#### Aim of the exercise:
A verbatim copy of every record is required, and no pictures should be included.

*** Data for analysis ***

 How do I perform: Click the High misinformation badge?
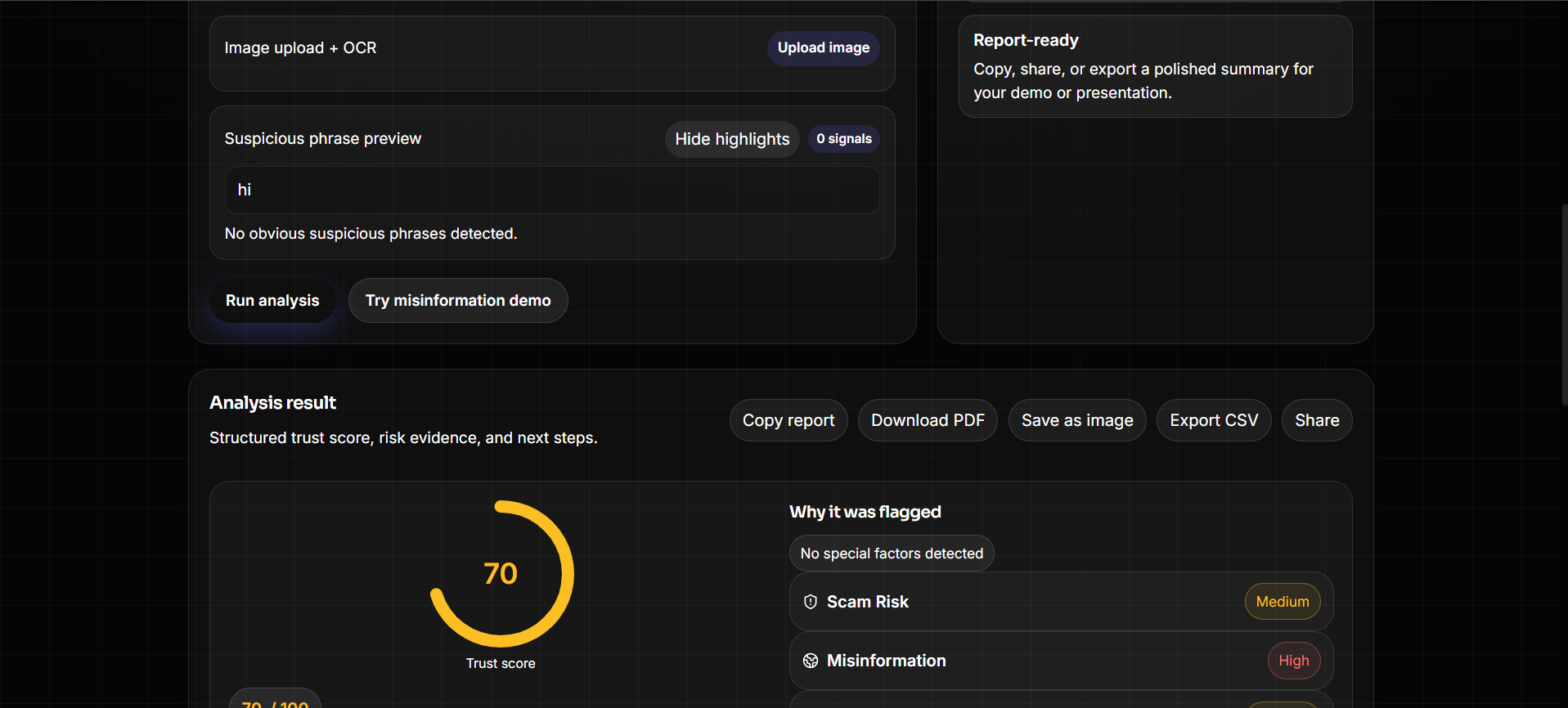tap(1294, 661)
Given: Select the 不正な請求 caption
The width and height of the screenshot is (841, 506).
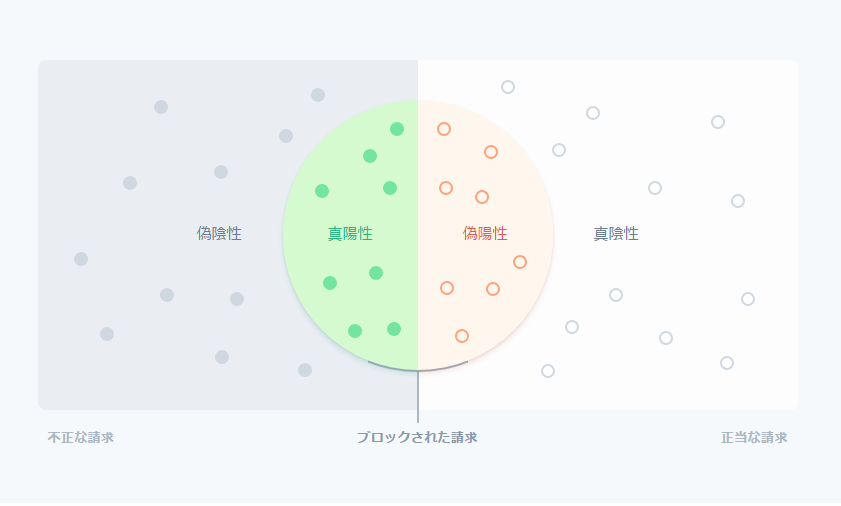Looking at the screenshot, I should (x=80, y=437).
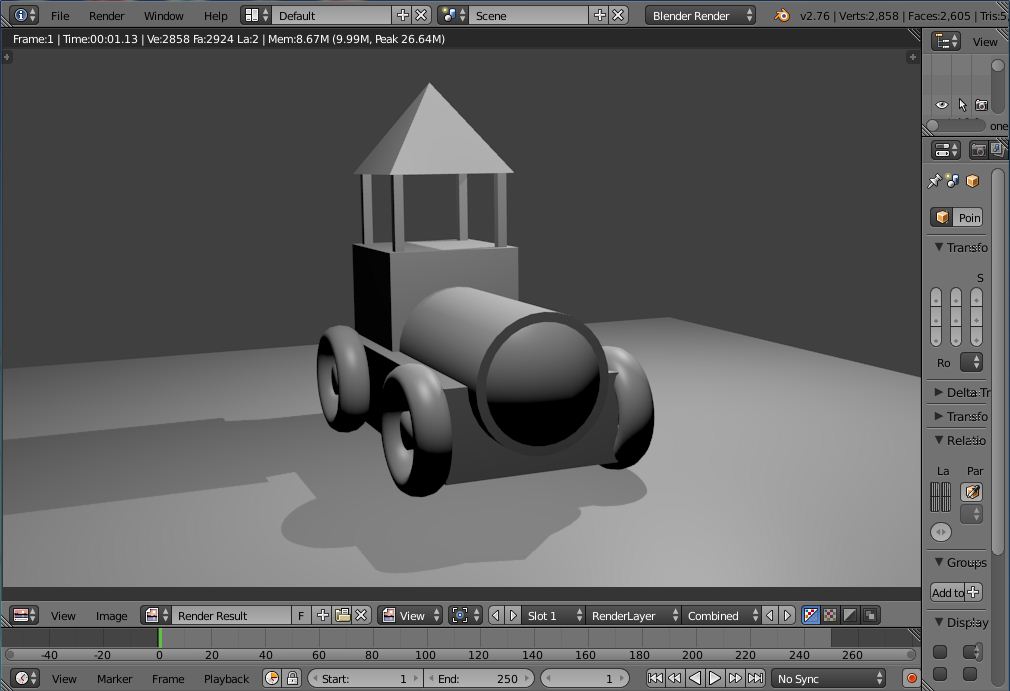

*** End of Data for analysis ***

#### Reply:
 How do I perform: Click the High misinformation badge?
tap(1294, 661)
Given: Select the 不正な請求 caption
The width and height of the screenshot is (841, 506).
Looking at the screenshot, I should (x=80, y=437).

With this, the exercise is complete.